7

Arkan drop, semua terbengkalai. Terhitung dua hari sejak pulang dari chek up kandungan Dhara malam itu, Arkan mendadak pusing dan keesokan paginya tak kuat bangun walau sekedar membuka mata.

Dhara kelabakan. Dua anaknya kesulitan berangkat ke sekolah karena Arkan tak bisa mengantar seperti biasa. Akhirnya, mau tak mau Dhara harus meminta bantuan Ara untuk mengantar Diva dan Davin menggantikan tugas Arkan selama pria itu sakit. Jauh memang, tapi Dhara tak tahu harus meminta bantuan siapa karena ia sendiri tak punya saudara. Saudara satu-satunya yang dimiliki telah pergi meninggalkan mereka semua sejak tiga tahun lalu.

Tak hanya rumah tangga Arkan yang kacau, bahkan di kantor tak kalah kalah kacau. Sang atasan paruh baya yang baru saja dikaruniai anak ke tujuh dari istri ke duanya tersebut tak berhenti merecokinya dengan terus menelepon ponsel Arkan. Dhara yang kesal, sempat mengomeli atasan suaminya tersebut karena Arkan butuh istirahat. Dhara meminta untuk tak mengganggu Arkan terus menerus dengan menelepon dan menanyakan perihal pekerjaan.

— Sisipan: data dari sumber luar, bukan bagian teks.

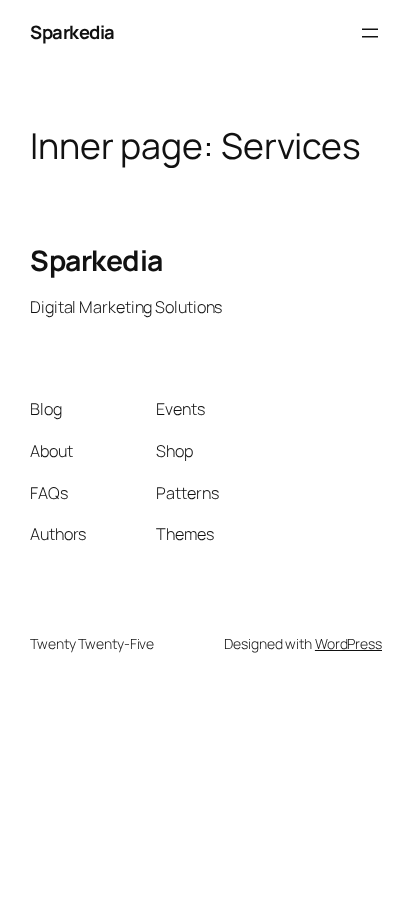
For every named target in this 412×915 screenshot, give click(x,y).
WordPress (348, 643)
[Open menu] (370, 33)
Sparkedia (72, 32)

Daneen jadi anak baik hari ini. Sejak tahu bahwa ayahnya sakit dan tak bisa melakukan aktivitas apapun, ia tak tega. Daneen sayang ayahnya. Ia bahkan tak beranjak sejengkalpun dari sisi sang ayah. Ketika sang mama berusaha menyuapi ayahnya bubur dan ayahnya tersebut menolak, Daneen kecil sok menasehati. “Makan bubulnya, Pa. Mama capek masaknyaa. Sambil ‘huek-huek’ dituuu... Papa ‘kan sakit. Kalo sakit halus minum obat. Tapi, Papa halus makan bubul duluu.”

Dhara terkekeh, lantas mengacak rambut sebahu putri kecilnya tersebut.

Mendengar nasehat dari bocah kecilnya, mau tak mau Arkan harus menguatkan diri untuk menelan bubur yang terasa pahit di lidahnya itu. Bukan karena bubur buatan Dhara tak enak. Dhara pintar masa, tapi karena kondisinya yang kurang sehat, indera perasa dan juga salivanya sangat tidak nyaman saat menelan sesuatu. Bubur itu berusaha ditelan. Hanya beberapa sendok dan menyisakan setengah dari bubur yang Dhara siapkan dalam mangkuk tersebut. Kemudian, entah karena sangat lapar atau sayang bubur tersebut mubazir, Daneen dengan cepat meminta pada sang mama untuk menghabiskan bubur yang ayahnya sisakan tersebut. Hanya dalam hitungan detik, setengah mangkuk bubur itu habis tak bersisa.
Enak, Ma. Anin mau lagi. Masih ada?” Mangkuk kosong bekas bubur itu diulur pada sang mama, meminta mamanya untuk mengisi mangkuk itu dengan bubur yang masih ada di dalam panci.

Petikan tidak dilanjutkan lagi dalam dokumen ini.